If You Have Any Questions
See Referral Paragraphs in Model Acknowledgment Letter AF-1
AF-11 — Final Letter - Fee Lowered
[Claimant’s name]
Street Address
City/State/ZIP Code
We are writing about your request to lower the fee amount we said your representative, Susan Jones, can charge for their work on your claim.
The law allows us to approve a representative's fee for Social Security claims-related services. The law also allows us to review decisions about the fee for those services.
When we authorize a representative's fee we consider the purpose of the Social Security program(s). We also consider:
•
The services provided (including the type of service);
•
The difficulty of the case;
•
The level of skill required to provide the services;
•
The amount of time spent on the case;
•
The level of administrative review to which the representative took the claim;
•
The level of review at which the representative entered the proceedings; and
•
The amount of the fee requested, not including any out-of-pocket expenses but including any amount already approved or requested. An example of out-of-pocket expenses is the cost to get copies of doctors' or hospitals' reports.
We do not approve a representative's fee on a straight hourly basis or as a percentage of any past or future benefits.
Our Determination
Someone who did not make the first determination reviewed the fee agreement. We considered the above factors and your letter dated [date], in making our determination . Based on this review, we decided that your representative may charge [revised fee authorization amount]. We lowered the fee amount because [rationale for decreasing the fee, include a response to specific issue(s) and argument(s) raised]. The fee does not include any out-of-pocket expenses.
This determination replaces our earlier one about the fee amount dated [date]. Your lawyer can collect the fee as follows:
[Claimant’s name] |
$[amount] |
[Auxiliary beneficiary name 1, if applicable] |
$[amount] |
[Auxiliary beneficiary name 2, if applicable] |
$[amount] |
We paid your representative (or entity's name) $[initial fee authorization amount] from your and your children's (if applicable) past-due benefits.
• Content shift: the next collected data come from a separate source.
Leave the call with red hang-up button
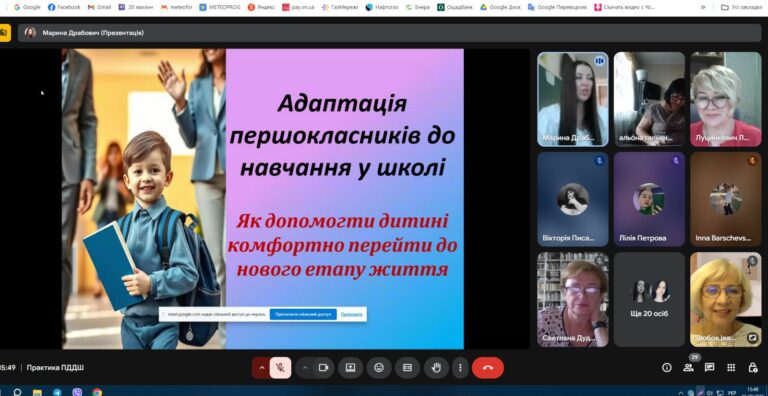Viewport: 768px width, 396px height. tap(488, 368)
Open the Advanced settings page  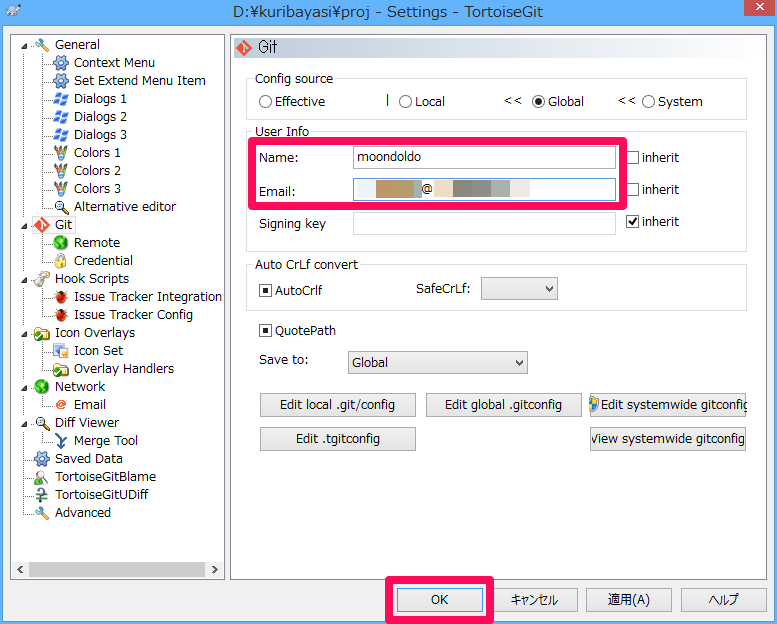click(x=83, y=513)
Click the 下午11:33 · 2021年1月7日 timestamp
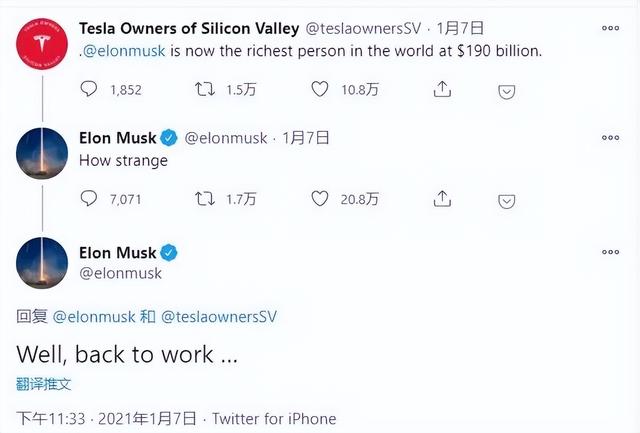The width and height of the screenshot is (640, 433). tap(107, 419)
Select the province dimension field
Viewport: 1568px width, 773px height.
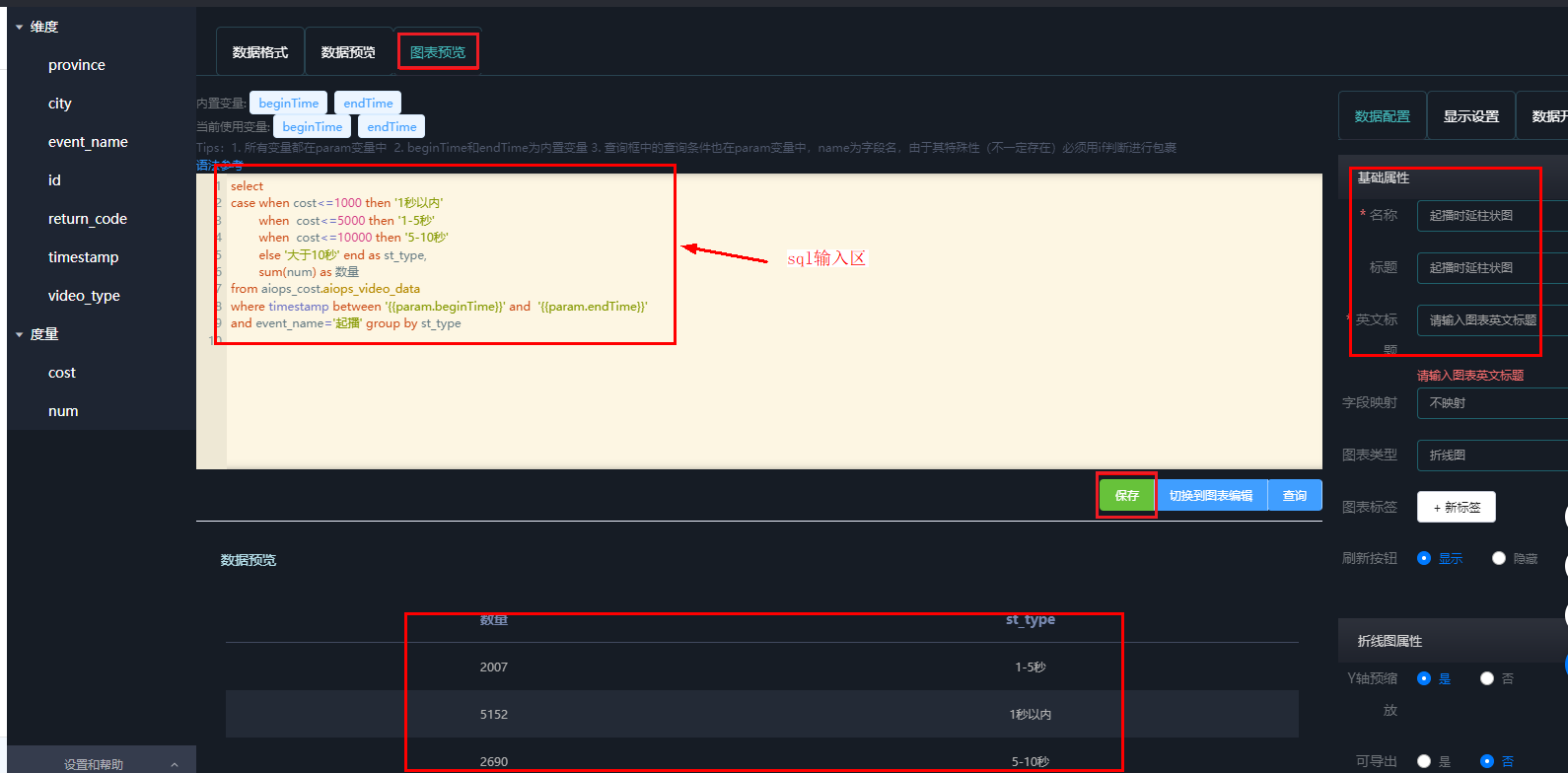point(77,65)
The fee amount we now approve is $[difference between initial and revised fee authorization amounts] less than we paid. Your representative (or entity's name) must refund $[difference between initial and revised fee authorization amounts] to us. We will also pay you and your children (if applicable) the additional past-due benefits we withheld, which will total $[difference between initial and revised fee authorization amounts].
There is no further review available in this matter. The legal authority for the finality of this decision is [20 CFR 404.1720(d)(1) and/or 416.1520(d)(1)].
We are sending copies of this letter to [representative’s name] and [auxiliary beneficiary name 1, if applicable] and [parent or legal guardian’s name, if applicable] for [auxiliary beneficiary name 2, if applicable].